Adopting new technologies is crucial for productivity and economic growth; specifically, the recent focus on automation and digital production technologies (ADPT) offers the potential for significant benefits at both the firm and the country level.1 Despite the potential for technology upgrade, the adoption of ADPT adoption is uneven due to variations in cost, skills availability and organizational capabilities across countries.
Adopting ADPT faces particular challenges in emerging economies, since most firms are squeezed between developing foundational capabilities and integrating into global value chains (GVCs), which may require more advanced technology.2 To better understand this dilemma and provide grounded policy implications, it is important to look at technology adoption at the sectoral, firm and technology levels, as each of these shapes technology adoption along GVCs.
A relevant case for these industrial development pathways is the South African automotive sector, which has been part of the productive structure of the country for a long time, and which has successfully integrated into GVCs since the end of the apartheid regime in 1994. The findings here are based on multiple site visits and 39 interviews with key informants across six of the seven final assemblers present in the country, and 12 suppliers of various commodities.3
The automotive value chain in South Africa
Across both industrialised and emerging economies, the automotive industry played (and still plays) a pivotal role in driving economic growth and technological advancement. The sector is characterised by long and dispersed GVCs, where original equipment manufacturers (OEMs) play a key role in setting design and production specifications, and where inputs and intermediate goods are provided by both mega suppliers4 and smaller (local) suppliers. Small suppliers, in particular, have very little autonomy and must comply with demands – both on product and process – from further down the value chain.5
The South African automotive sector is relatively small from a global perspective, accounting for less than 0.7% of global vehicle output, but it is crucial to the national economy, contributing 4.9% to GDP in 2023 (down from 6.9% in 2019). The value chain in South Africa is notably OEM-centric, with such actors commanding a major share of value addition and maintaining strong control over suppliers.6 Despite numerous policy efforts to restructure the industry towards higher local content and value addition, mainly through expanding component manufacture at the local level, the sector remains heavily reliant on imported technology, foreign ownership (Figure 1), and by a lack of diversified local production (Figure 2).7 This dependency on foreign technology has persisted over time, underscoring the challenges of integrating into the global market while striving to develop local capabilities and innovation.
The adoption of automation and digital technologies
Drivers of ADPT adoption
Four main drivers of ADPT adoption were identified by key informants in South Africa’s automotive sector.

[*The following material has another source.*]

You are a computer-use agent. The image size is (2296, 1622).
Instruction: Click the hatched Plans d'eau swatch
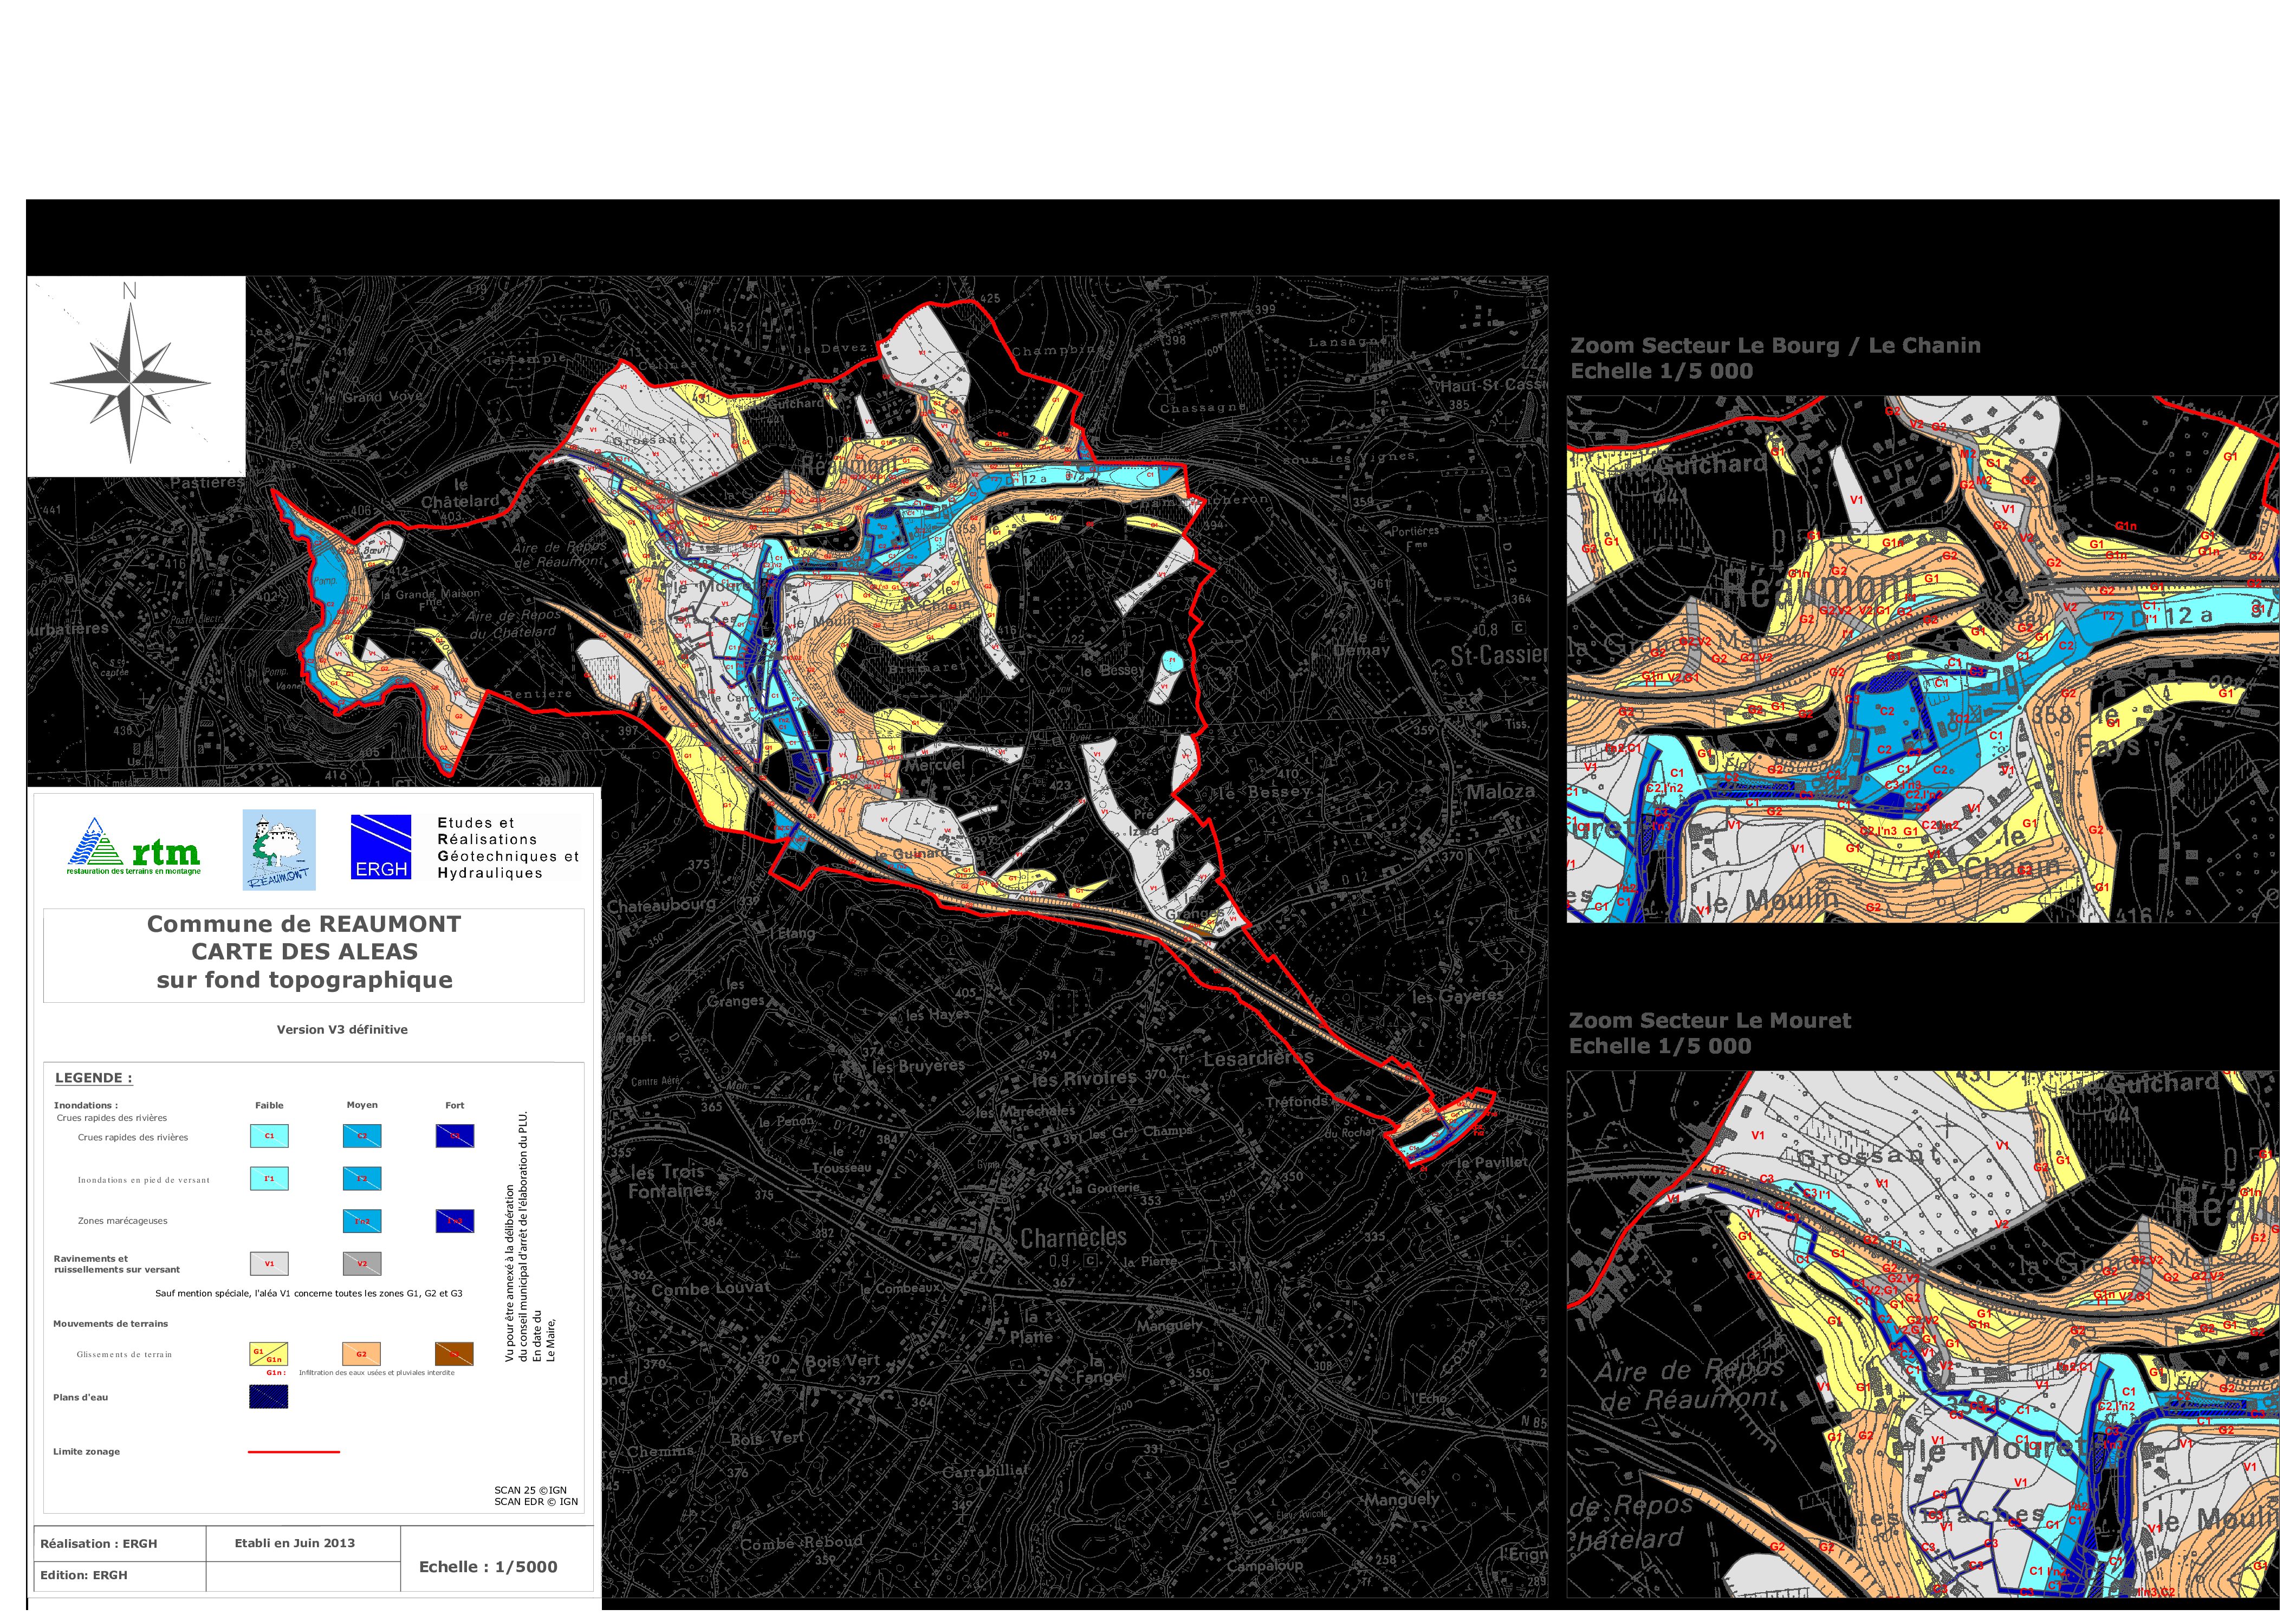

Volume – the number of vehicles to be produced – was unanimously reported as a crucial driver of ADPT adoption. For suppliers, which are more financially constrained than OEMs, this was the single most relevant driver, and was also identified as a bottleneck when there wasn’t the “right” volume of parts (and thus of vehicles demanded by OEMs). This confirms a strong link between technology adoption and scale.
Second, ADPT are adopted when firms need to upgrade the quality of their operations in ways that cannot be done manually. This might be the case, for example, in improving scrap rates and precision.
Third, ergonomics and safety are important drivers of technology adoption. These are strictly related to reorganisation at the shop-floor level, and they tend to be more common in Japanese OEMs and suppliers.8
Finally, the introduction of new materials may necessitate the adoption of new technologies. For example, one supplier had to invest in a laser welding robot because of the introduction of a new, lighter metal that is more heat sensitive, and therefore difficult to weld with older technologies.
Drivers for the adoption of ADPT differ along different segments of the value chain. For example, OEMs are largely driven by internal decisions, directed by their international headquarters in Germany, Japan and the United States. In contrast, suppliers’ adoption choices tend to be dictated by OEM requirements but are constrained by the high costs of technology acquisition and integration, including hardware, software and training expenses. The latter is relevant for an economy like South Africa’s, where there are no national OEMs and suppliers form the focus for development.
Some policy implications
Two key policy recommendations emerge from the firm-level work conducted in South Africa. First, when designing policies for technology adoption, it is important to acknowledge that some digital production technologies may be more critical than others; for example, in the current South African automotive sector, automation machines, industrial robots and programmable logic controllers (PLCs) may be more relevant (i.e., they have greater scope for increasing productivity) than 3D printing and AI. Second, policies targeting technology adoption need to address the specific gaps and bottlenecks – financial, technological, organisational or skill-related – that apply to the firm, the sector, and even the specific GVC structure.